[[ Task inputs open ]]

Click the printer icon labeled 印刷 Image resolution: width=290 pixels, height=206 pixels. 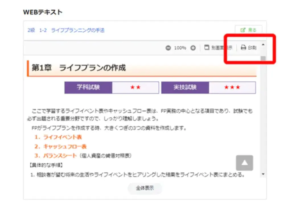(243, 48)
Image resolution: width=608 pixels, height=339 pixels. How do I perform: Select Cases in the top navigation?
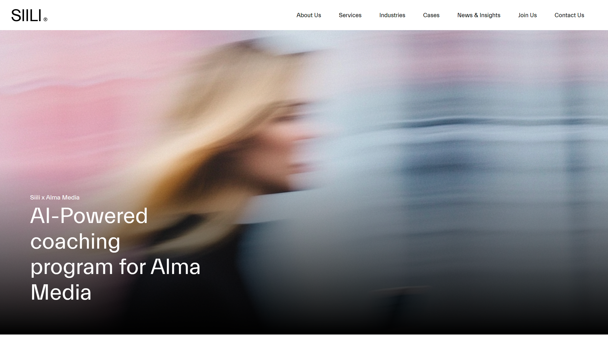(x=431, y=15)
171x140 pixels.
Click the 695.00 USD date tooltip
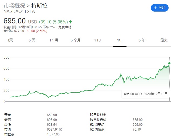(x=146, y=94)
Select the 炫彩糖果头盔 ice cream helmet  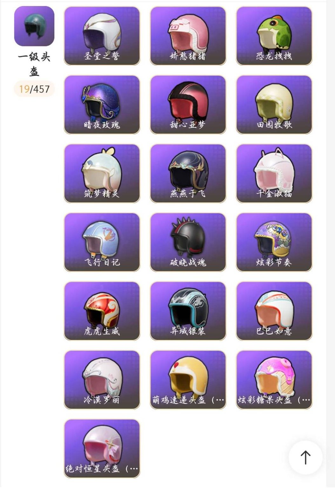coord(274,380)
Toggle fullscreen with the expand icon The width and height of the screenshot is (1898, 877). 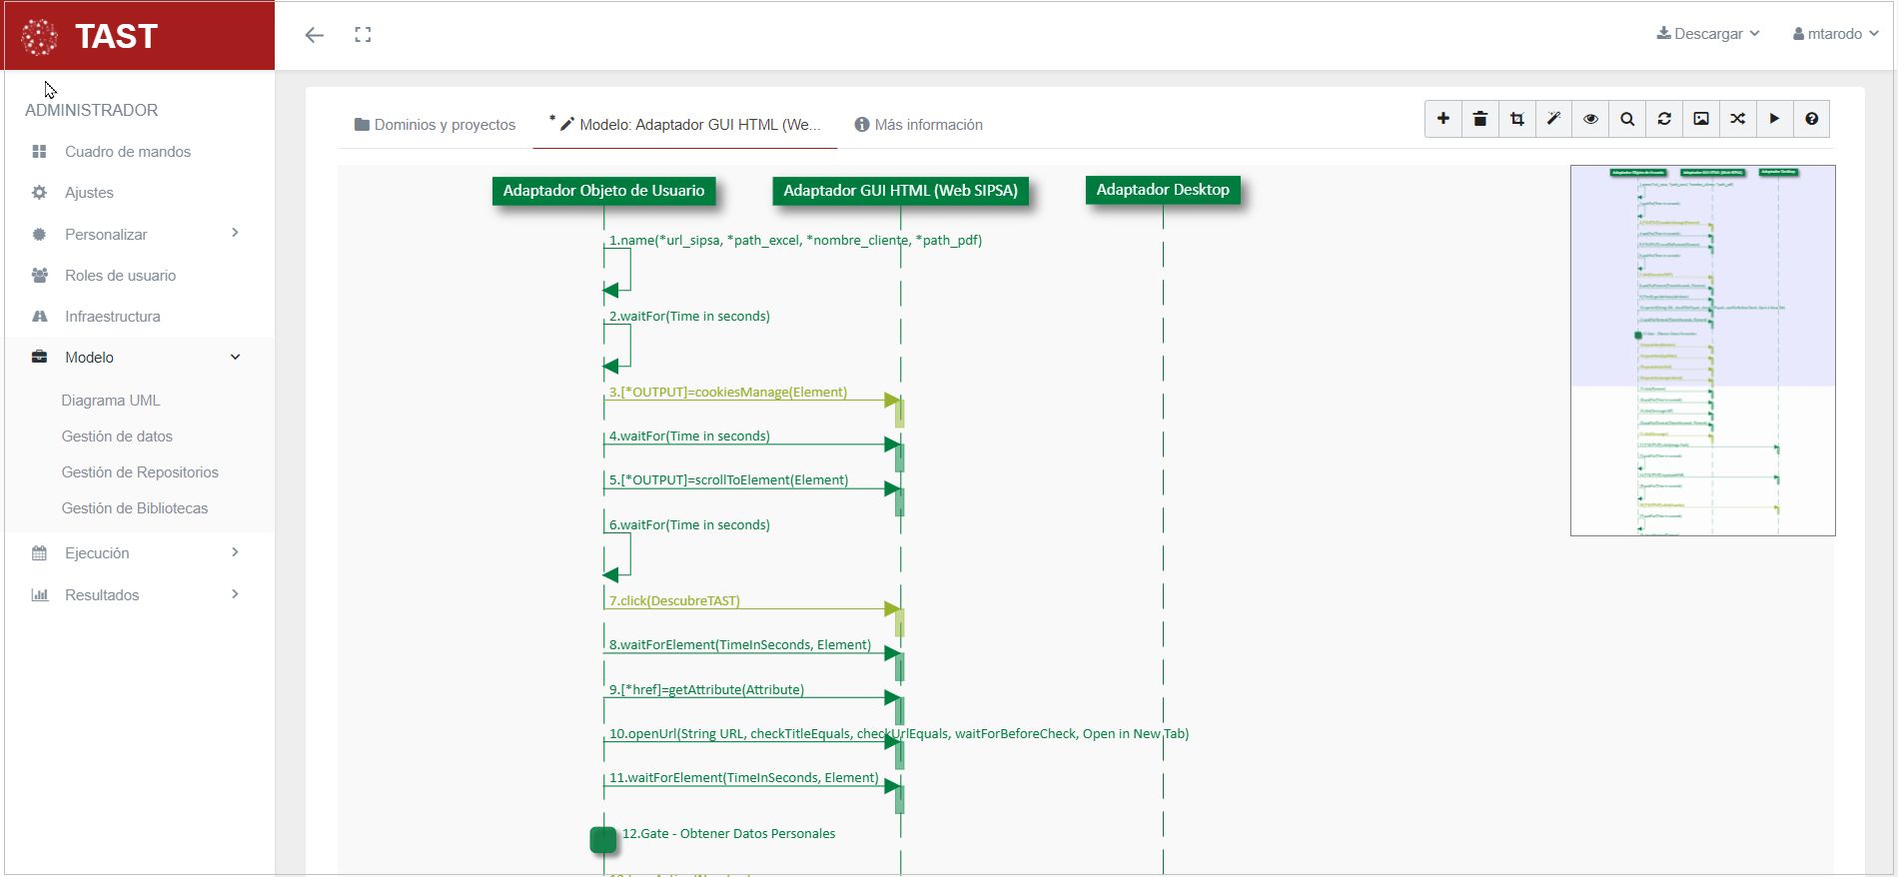coord(363,35)
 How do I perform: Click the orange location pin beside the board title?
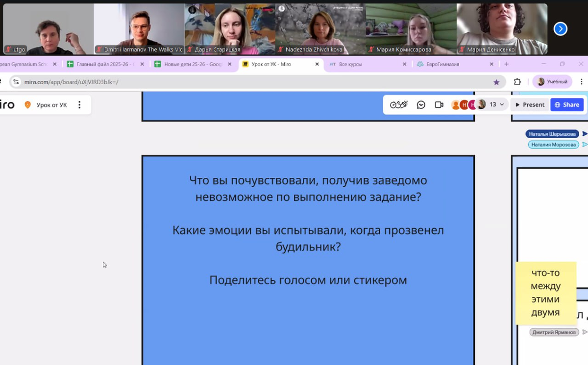27,104
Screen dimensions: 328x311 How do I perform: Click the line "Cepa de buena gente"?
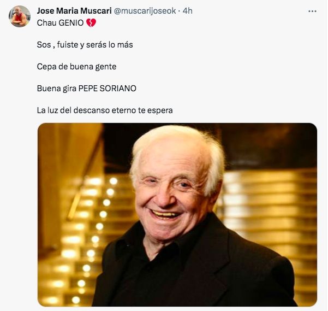76,67
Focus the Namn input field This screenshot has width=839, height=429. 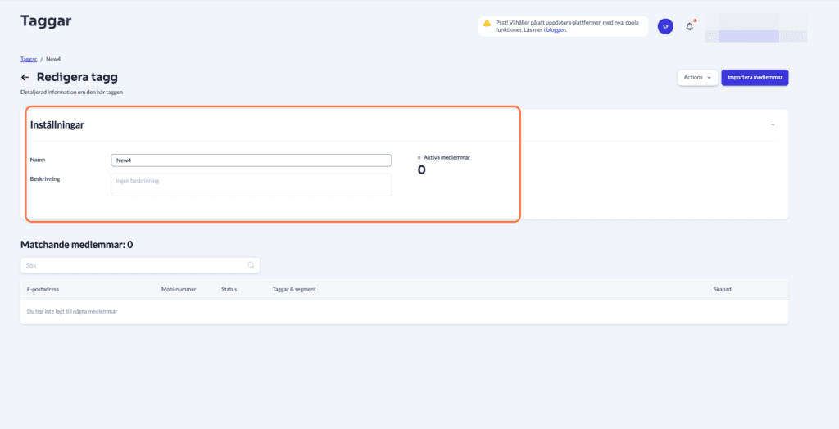click(251, 160)
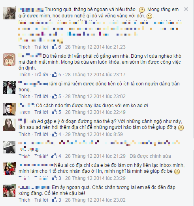Open cartoon girl avatar thumbnail
This screenshot has height=206, width=194.
tap(9, 60)
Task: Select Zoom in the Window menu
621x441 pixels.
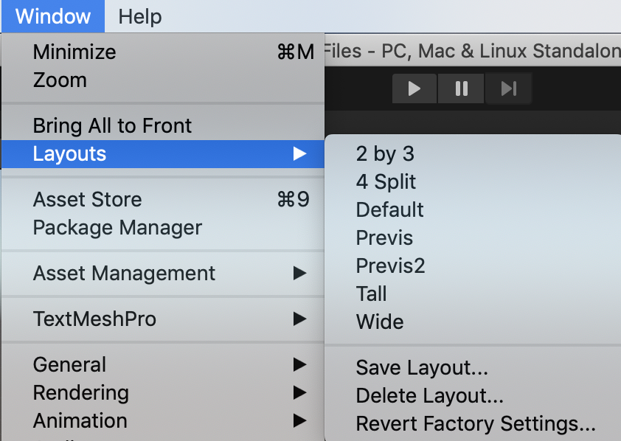Action: [60, 80]
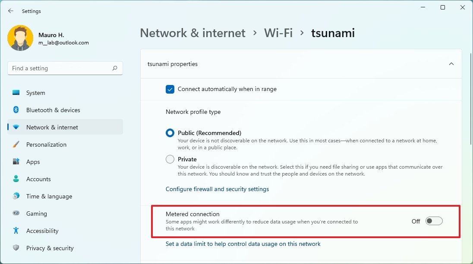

[[ Task inputs closed ]]

▸ **Exercise**:
An exact copy is needed of every line from the one holding "Task: Select Zoom in the Window menu" to the end of the entries above, both ends kept and each picture dropped.

▸ **Answer section**:
Task: Select Zoom in the Window menu
621x441 pixels.
Action: [60, 80]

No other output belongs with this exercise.